WASHINGTON, D.C., June 16, 2016 -- Modern rockets and their launch vehicles commonly rely on hydrogen-oxygen mixtures as propellant, but this combination is highly explosive. The Challenger space shuttle catastrophe of 1986 is associated with self-ignition of such mixtures.
Risks of explosion are mitigated by the evaporation and burning of droplets within hydrogen-oxygen aerosol mixtures. Inside rocket combustion chambers, the identical evaporation and burning process is used, so a solid understanding of how these processes behave is essential for evaluating the effectiveness and safety of hydrogen-oxygen liquid engines.
In the framework of research motivated by the Challenger disaster, the Applied Physics Group at NASA's Ames Research Center, in collaboration with researchers from the Supercomputing Division at NASA Ames Research Center, and with physicists from New Jersey Institute of Technology, Newark, and South Dakota School of Mines and Technology, pursued all possible mechanisms of igniting explosions of liquid hydrogen and liquid oxygen mixtures in similar situations. Their analysis revealed new mechanisms, which, in turn, required seeking a deeper understanding of the way hydrogen droplets burn within these mixtures.
Physicists from the Applied Physics Group at NASA's Ames Research Center now report in Applied Physics Letters, by AIP Publishing, that their earlier findings inspired them to further explore scenarios of evaporation and burning of hydrogen droplets that are induced by infrared radiation from a hot gas that forms when a hydrogen-oxygen mixture combusts.
This work is the first known in-depth study exploring the extreme conditions of evaporation and burning of hydrogen-oxygen aerosol mixtures. The group -- which includes Viatcheslav Osipov, Marina Marchenko and Michael Khasin -- delved into a complex combination of radiation, evaporation, liquid hydrogen's very low critical temperature, and negative thermo-diffusion (hydrogen molecules moving from cold to hot regions) of gaseous hydrogen in a gaseous oxygen-hydrogen mixture.

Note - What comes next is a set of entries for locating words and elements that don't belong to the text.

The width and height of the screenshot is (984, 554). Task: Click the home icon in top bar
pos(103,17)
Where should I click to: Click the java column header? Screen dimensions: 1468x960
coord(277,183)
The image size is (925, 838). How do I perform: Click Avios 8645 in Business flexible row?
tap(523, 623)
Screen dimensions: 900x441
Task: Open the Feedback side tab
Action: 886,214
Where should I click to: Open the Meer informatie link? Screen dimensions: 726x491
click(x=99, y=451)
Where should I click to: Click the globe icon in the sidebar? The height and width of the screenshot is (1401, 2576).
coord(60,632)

The main physical processes at play in this type of burning are an explosive -- very quick -- evaporation of liquid hydrogen droplets in response to radiative heating from the hot ambient gas, followed by a slow burning of the gaseous hydrogen.
"We were quite surprised by the extreme time-scale separation," said Michael Khasin, a senior researcher and deputy lead of the Applied Physics Group at NASA Ames Research Group. "These are the processes that were likely responsible for the Challenger explosion, and they are expected to occur within the liquid engine combustion chamber of rockets using liquid hydrogen-oxygen fuel."
Khasin and colleagues also made the intriguing discovery that different mechanisms of burning occur, depending on the size of the hydrogen droplets.
"One of the applications for this finding is that it now enables optimization of spray systems within combustion engines of liquid hydrogen-oxygen-powered rockets," Khasin said.
A broad range of problems involving the evaporation of cryogenic fluid droplets and burning will also benefit from the extremely accurate numerical method developed by the group during the course of this work.
Next, the group plans to explore "different scenarios of the evaporation of hydrogen droplets while spray cooling the cryogenic tank in microgravity conditions," Khasin said. "This process is important for safe and efficient cryogenic fuel management in deep space missions."